■ **Exercise goal**
Search the data for "this". Return each matching line.

■ **Exercise materials**
• • • •

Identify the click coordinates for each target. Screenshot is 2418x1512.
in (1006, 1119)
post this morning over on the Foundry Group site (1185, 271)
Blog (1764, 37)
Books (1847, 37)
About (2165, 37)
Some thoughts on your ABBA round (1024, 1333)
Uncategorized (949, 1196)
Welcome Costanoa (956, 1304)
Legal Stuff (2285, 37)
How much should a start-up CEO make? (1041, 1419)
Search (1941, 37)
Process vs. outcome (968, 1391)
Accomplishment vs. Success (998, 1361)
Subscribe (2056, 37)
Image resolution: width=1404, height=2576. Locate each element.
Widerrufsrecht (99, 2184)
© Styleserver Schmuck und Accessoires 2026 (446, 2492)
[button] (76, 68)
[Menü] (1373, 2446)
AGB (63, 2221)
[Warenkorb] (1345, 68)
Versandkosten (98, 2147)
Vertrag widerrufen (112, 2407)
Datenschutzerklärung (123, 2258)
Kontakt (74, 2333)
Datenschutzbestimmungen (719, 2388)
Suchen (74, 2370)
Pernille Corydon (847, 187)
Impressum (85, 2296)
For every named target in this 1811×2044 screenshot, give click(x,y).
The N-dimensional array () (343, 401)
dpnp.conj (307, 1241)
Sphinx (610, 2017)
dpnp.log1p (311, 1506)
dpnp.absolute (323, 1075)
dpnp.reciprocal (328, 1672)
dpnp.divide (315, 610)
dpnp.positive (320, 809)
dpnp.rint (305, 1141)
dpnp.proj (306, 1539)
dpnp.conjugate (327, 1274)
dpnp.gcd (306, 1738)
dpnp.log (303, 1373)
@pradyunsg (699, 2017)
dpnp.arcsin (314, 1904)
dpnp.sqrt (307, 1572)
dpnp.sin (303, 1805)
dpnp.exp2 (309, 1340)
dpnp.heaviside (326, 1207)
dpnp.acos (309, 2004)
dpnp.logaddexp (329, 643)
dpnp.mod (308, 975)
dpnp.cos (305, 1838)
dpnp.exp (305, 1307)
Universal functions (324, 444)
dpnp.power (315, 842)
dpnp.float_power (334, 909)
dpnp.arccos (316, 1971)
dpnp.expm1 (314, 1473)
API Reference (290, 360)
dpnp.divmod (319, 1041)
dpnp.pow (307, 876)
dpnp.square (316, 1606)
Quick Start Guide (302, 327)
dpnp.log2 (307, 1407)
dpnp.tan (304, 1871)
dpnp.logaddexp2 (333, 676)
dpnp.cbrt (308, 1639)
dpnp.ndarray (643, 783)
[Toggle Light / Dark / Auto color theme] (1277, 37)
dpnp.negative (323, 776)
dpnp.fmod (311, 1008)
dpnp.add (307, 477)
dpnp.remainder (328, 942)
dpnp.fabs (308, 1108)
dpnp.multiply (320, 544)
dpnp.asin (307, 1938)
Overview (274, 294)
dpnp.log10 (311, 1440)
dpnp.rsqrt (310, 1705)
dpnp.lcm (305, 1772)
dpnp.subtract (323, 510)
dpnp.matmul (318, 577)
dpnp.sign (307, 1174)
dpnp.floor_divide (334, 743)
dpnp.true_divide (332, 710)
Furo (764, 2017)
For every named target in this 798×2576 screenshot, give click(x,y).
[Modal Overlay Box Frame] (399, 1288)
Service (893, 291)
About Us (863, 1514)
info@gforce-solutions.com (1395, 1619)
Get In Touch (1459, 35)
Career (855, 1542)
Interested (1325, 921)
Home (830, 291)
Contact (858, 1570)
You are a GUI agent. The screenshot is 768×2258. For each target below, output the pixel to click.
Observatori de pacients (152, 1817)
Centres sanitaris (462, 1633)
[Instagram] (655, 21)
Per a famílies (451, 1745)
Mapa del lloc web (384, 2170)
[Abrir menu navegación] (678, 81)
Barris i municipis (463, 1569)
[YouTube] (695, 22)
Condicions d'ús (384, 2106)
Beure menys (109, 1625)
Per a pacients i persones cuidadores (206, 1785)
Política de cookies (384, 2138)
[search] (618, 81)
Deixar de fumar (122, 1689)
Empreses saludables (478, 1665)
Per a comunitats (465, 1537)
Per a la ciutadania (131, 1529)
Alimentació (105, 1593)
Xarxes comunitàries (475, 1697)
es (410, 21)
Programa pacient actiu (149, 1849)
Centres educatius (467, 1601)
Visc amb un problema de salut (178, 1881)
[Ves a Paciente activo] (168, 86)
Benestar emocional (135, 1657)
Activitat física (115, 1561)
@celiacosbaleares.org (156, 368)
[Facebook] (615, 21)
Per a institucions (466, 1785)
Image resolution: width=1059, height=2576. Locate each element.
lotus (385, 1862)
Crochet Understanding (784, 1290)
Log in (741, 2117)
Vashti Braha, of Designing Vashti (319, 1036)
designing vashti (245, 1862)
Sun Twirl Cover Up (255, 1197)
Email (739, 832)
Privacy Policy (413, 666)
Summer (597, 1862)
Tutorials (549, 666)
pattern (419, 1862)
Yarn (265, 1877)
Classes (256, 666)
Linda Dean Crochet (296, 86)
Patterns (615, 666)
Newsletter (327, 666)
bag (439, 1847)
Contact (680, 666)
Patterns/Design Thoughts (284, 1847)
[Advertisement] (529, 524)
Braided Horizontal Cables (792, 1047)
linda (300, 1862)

• • • •

■ **Task output**
post this morning over on the Foundry Group site (1185, 271)
For every named target in this 1811×2044 screenshot, give click(x,y).
For every named target in this 798×2576 screenshot, give click(x,y).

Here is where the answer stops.